The Rev. Canon Greg Larkin was born in the Diocese of Los Angeles, and has been a baseball fan a good amount of the time since. Larkin was born at Good Samaritan Hospital, and his father was a priest of the diocese. “You don’t get any more Episcopal than that,” Larkin said.
As a child, living for six years in central New York state, he would go to sleep listening to the baseball games that the local station broadcast, the only station his radio could pick up.
It wasn’t until the early ’70s, back in Los Angeles that Larkin started rooting for the Dodgers, when his math teacher assigned the whole some unconventional homework: cheer for the Dodgers that night as they played the Giants to get into the playoffs.
At a Dodgers game in the early 1990s, when Larkin was serving as rector of St. Thomas’, Long Beach, and was a Dodgers season ticket holder, he happened to be at a game on Methodist night. He talked to then Bishop Fred Borsch, who signed off on the idea of an Episcopal Dodgers Night; then he wrote to the Dodgers, and in 1993 Episcopal Dodgers night was born. Larkin has been organizing the event ever since, and is known affectionately as “Canon Baseball.”

(From left) Larkin, Dodgers Relief Pitcher Jim Gott, and Bishop Frederick Borsch at Dodger Stadium in 1993.
Through the years, attendance has ranged from around 800 to more than 1,200, and with the exception of a couple off years during the pandemic and the players strike, dodger night has continued as a yearly tradition. Episcopal Dodger night this year is Aug. 29, with the Dodger’s playing the Arizona Diamondbacks.
“We tend to lose more than we win, but it’s still fun,” said Larkin, who retired in 2022 after 22 years as rector of St. Columba’s, Camarillo. “It’s always great to have people from all over the diocese.”
Larkin and his wife, Nancy, enjoy the event is as a chance to see old friends and Episcopalians from around the diocese in addition to watching the game.
After a 2007 fire at Camp Stevens, the Episcopal outdoors camp in Julian, Larkin asked if some of the excess funds that had accumulated from years of Dodger’s Night could go to restoring the chapel at Camp Stevens, where Larkin served as a chaplain for a number of years. Now in the Camp Stevens chapel, a plaque thanks those who helped in the restoration, including all those who attended Episcopal Dodger Night.

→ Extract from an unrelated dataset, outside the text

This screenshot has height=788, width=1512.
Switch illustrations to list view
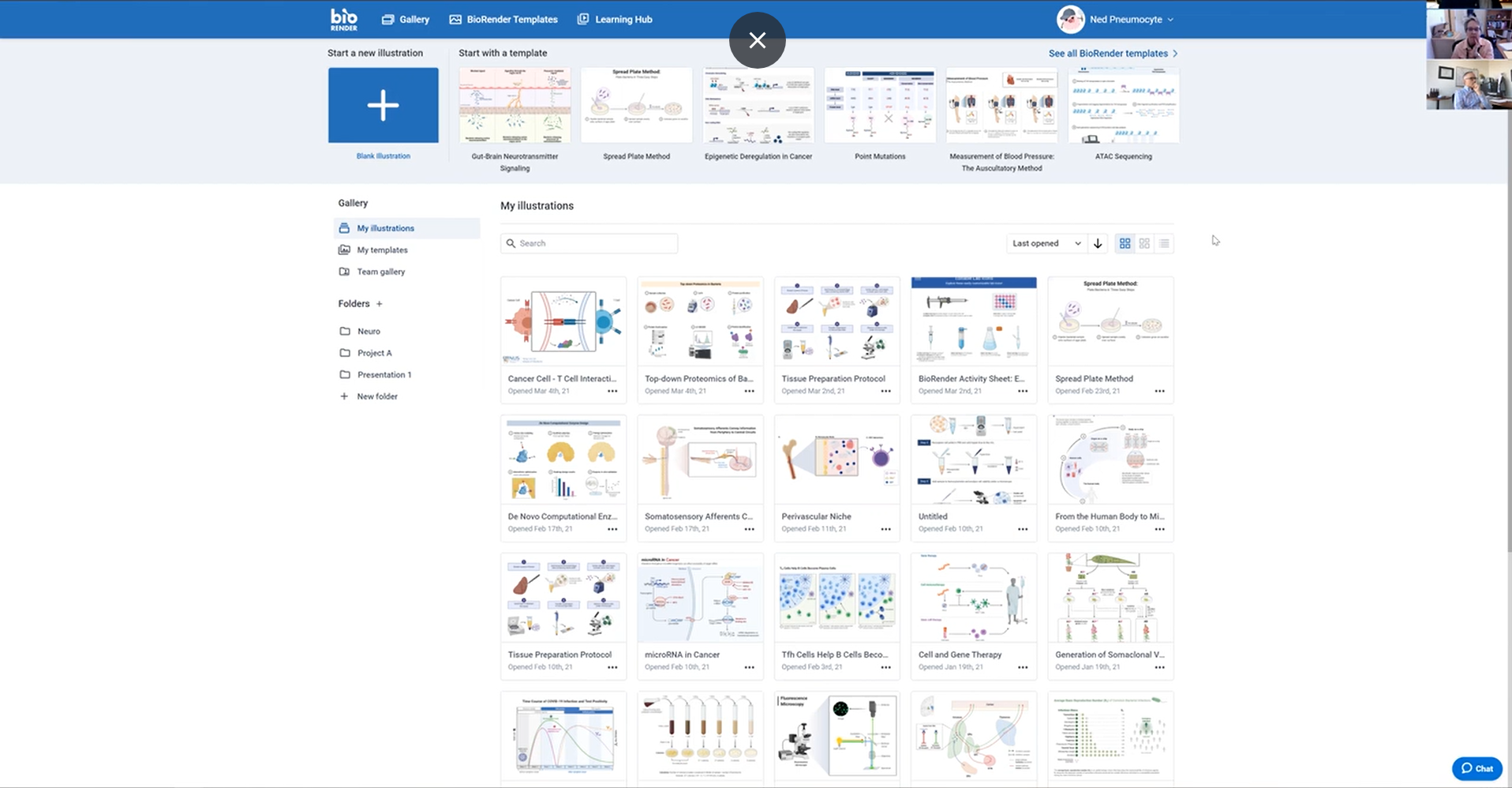1164,243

In 2018, the 25th anniversary of Episcopal Dodgers Night, Larkin was honored with throwing the ceremonial first pitch. It had been years since he’d actually played, but with a little practice beforehand, and an effort to ignore the thousands of people watching him, it got to home base, caught by Canon Steve Nishibayashi, Secretary of Diocesan Convention and a fellow Dodgers fan, without at hitch.
In recent years, the event has become Episcopal-Lutheran Dodger Night, in partnership with the Southern California Synod of the Evangelical Lutheran Church in America. This year, more than 1,000 are expected from the Lutheran and Episcopal churches.